**Aim of the exercise:**
Can you reproduce the material below with every "screenshot" switched to "screen capture", leaving everything else unchanged and the pictures out?

**Data extract:**
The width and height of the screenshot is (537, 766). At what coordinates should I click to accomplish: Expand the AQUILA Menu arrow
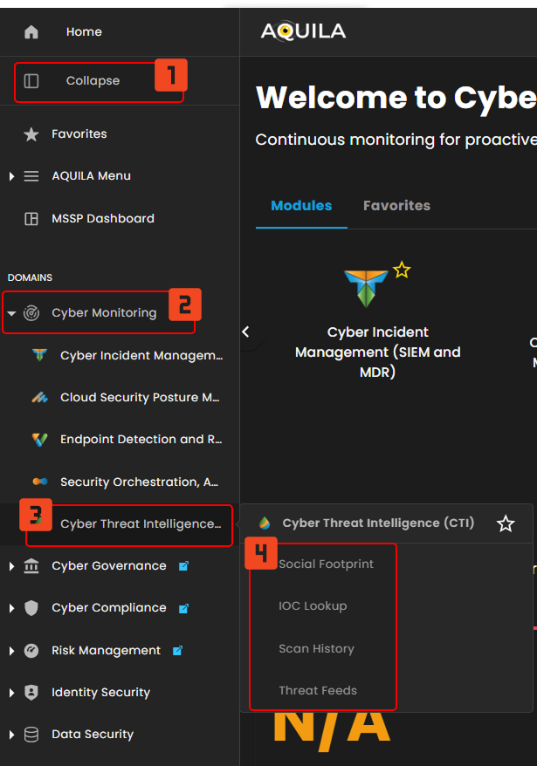pyautogui.click(x=11, y=176)
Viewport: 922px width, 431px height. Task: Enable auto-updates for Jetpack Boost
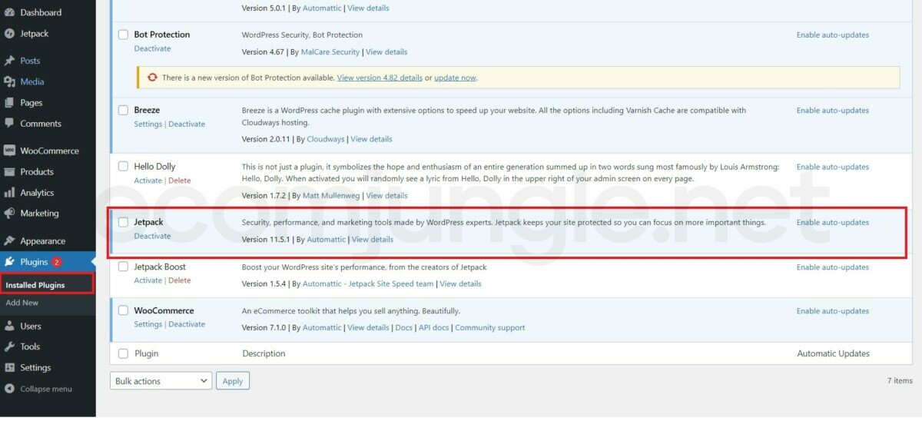(x=832, y=267)
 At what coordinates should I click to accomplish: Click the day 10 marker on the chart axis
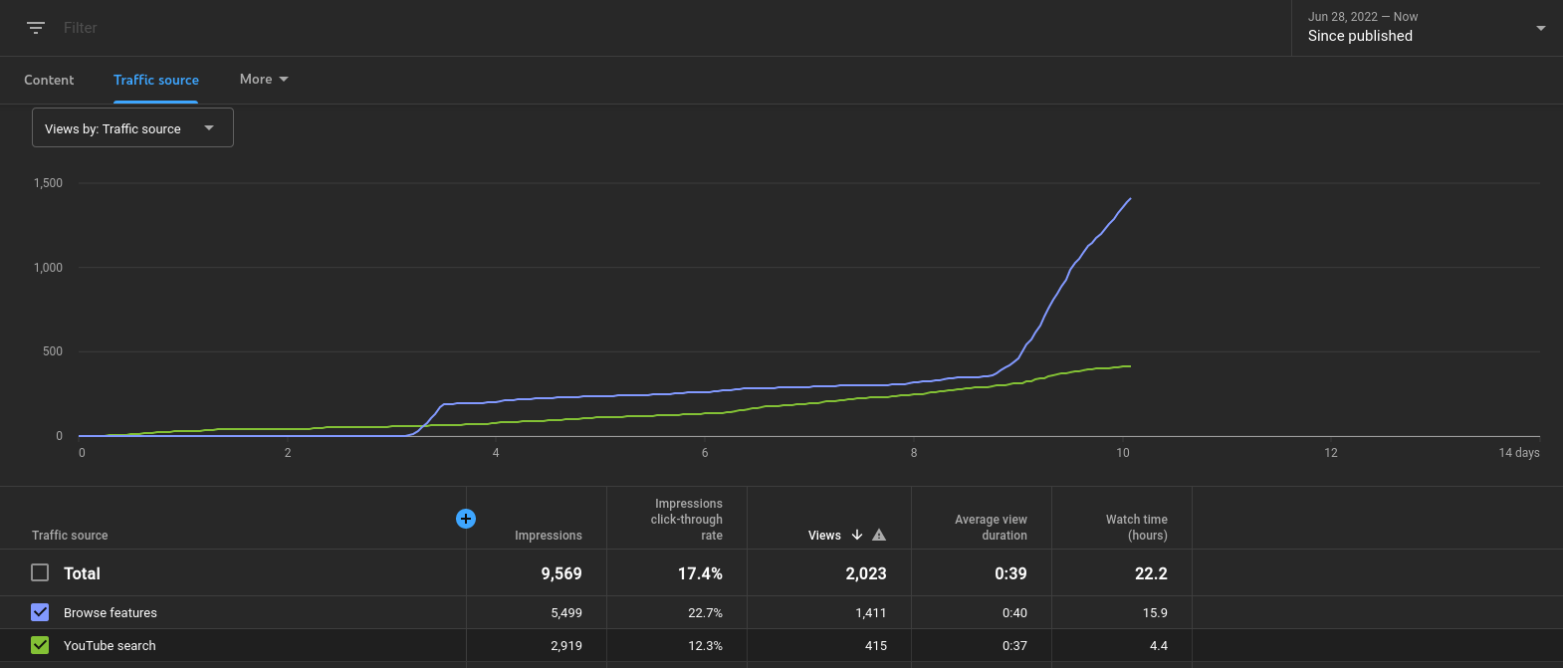point(1123,453)
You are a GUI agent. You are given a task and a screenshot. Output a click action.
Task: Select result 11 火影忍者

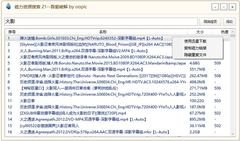(x=117, y=101)
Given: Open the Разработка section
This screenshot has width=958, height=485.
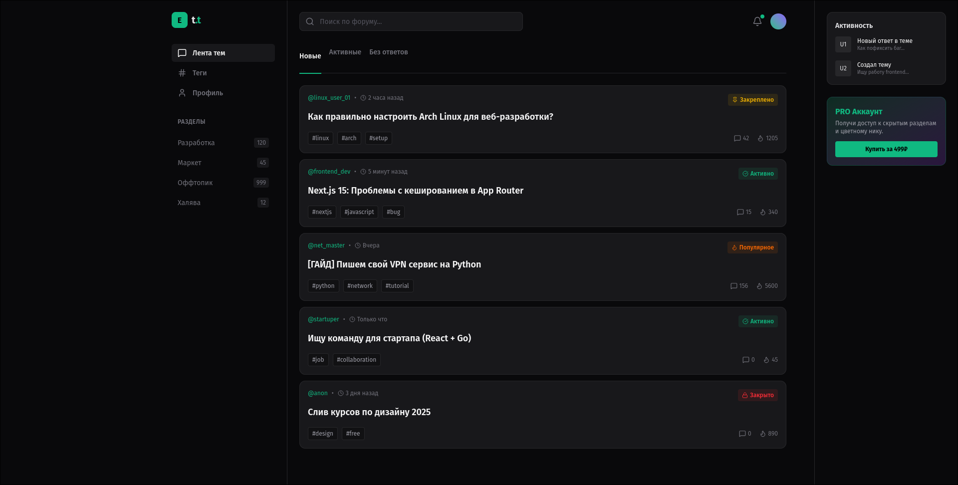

**Complete response:**
The width and height of the screen capture is (537, 766). At what coordinates should I click to accomplish: Expand the AQUILA Menu arrow
pyautogui.click(x=11, y=176)
Viewport: 922px width, 431px height. Task: Enable auto-updates for Jetpack Boost
(x=832, y=267)
 At what coordinates should I click to accomplish: Click the day 10 marker on the chart axis
point(1123,453)
You are a GUI agent. You are given a task and a screen capture. Output a click action.
Task: Select result 11 火影忍者

(x=117, y=101)
Given: Open the Разработка section
This screen capture has width=958, height=485.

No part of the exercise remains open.